In the compression workload, the Intel Xeon E3-1230 V6 groups largely with other four core/ 8 thread CPUs. One can see it is around the performance of the previous generation E3-1275 V5.
NAMD is a molecular modeling benchmark developed by the Theoretical and Computational Biophysics Group in the Beckman Institute for Advanced Science and Technology at the University of Illinois at Urbana-Champaign. More information on the benchmark can be found here. We may replace this or augment with GROMACS in the next-generation Linux-Bench as that test is currently running through regressions.
Here we can see a trend that we have noticed many times before. The Intel Xeon E3-1230 V6 is about on par with the one model designation higher from the previous generation.
Sysbench CPU test
Sysbench is another one of those widely used Linux benchmarks. We specifically are using the CPU test, not the OLTP test that we use for some storage testing.
In this single threaded test we see a marginal improvement over the V6 CPUs without HT. In this generation, the Intel Xeon E3-1220 V6 is at a 3.0GHz base 3.5GHz turbo frequency while the Intel Xeon E3-1230 V6 is at 3.5GHz base and 3.9GHz turbo. That extra clock speed shows why this is a solid upgrade.
OpenSSL is widely used to secure communications between servers. This is an important protocol in many server stacks. We first look at our sign tests:
And our verify tests:
Overall you can see this CPU is close to the Intel Xeon E3-1240 V6. The question is whether the incremental performance boost is worth the price differential.
UnixBench Dhrystone 2 and Whetstone Benchmarks
One of our longest running tests is the venerable UnixBench 5.1.3 Dhrystone 2 and Whetstone results. They are certainly aging, however, we constantly get requests for them, and many angry notes when we leave them out. UnixBench is widely used so it is a good comparison point.
And the whetstone results:
You can see an incremental improvement over the Intel Xeon E3-1230 V3 generation. We still do not think CPU performance is a big enough reason to upgrade three generations later. If you are upgrading a V3 system, it is likely because of platform capabilities rather than CPU speed.

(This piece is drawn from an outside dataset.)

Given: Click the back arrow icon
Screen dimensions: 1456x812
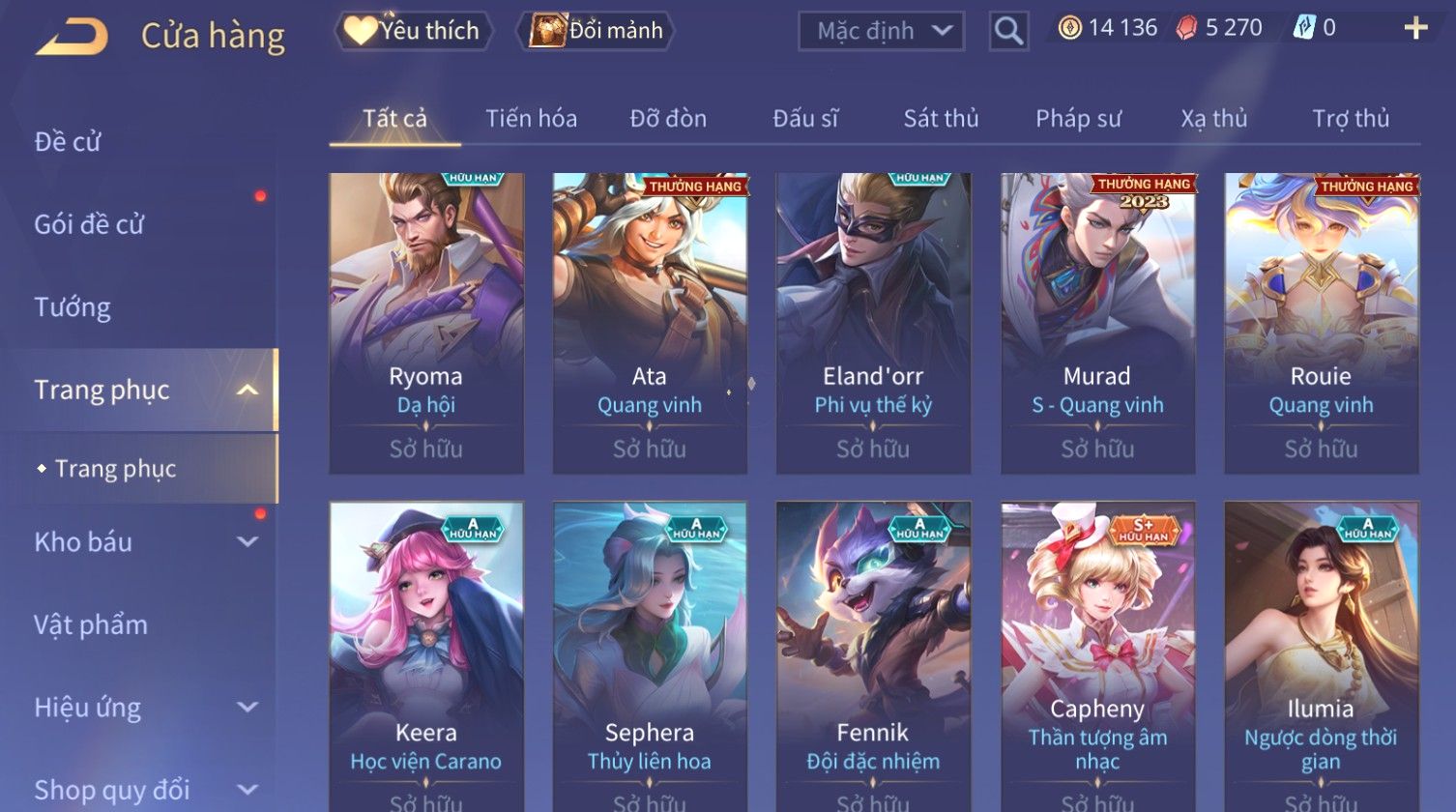Looking at the screenshot, I should pos(73,37).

When looking at the Intel Xeon E3-1230 V6 the choice to spend $57 more for higher clocks and hyper-threading is easy. If you are not looking to simply light a server up for the lowest cost, the Intel Xeon E3-1230 V6 is worth the incremental cost. The larger question is whether the $22 cost to move up to the Intel Xeon E3-1240 V6 is worth it for 200MHz more.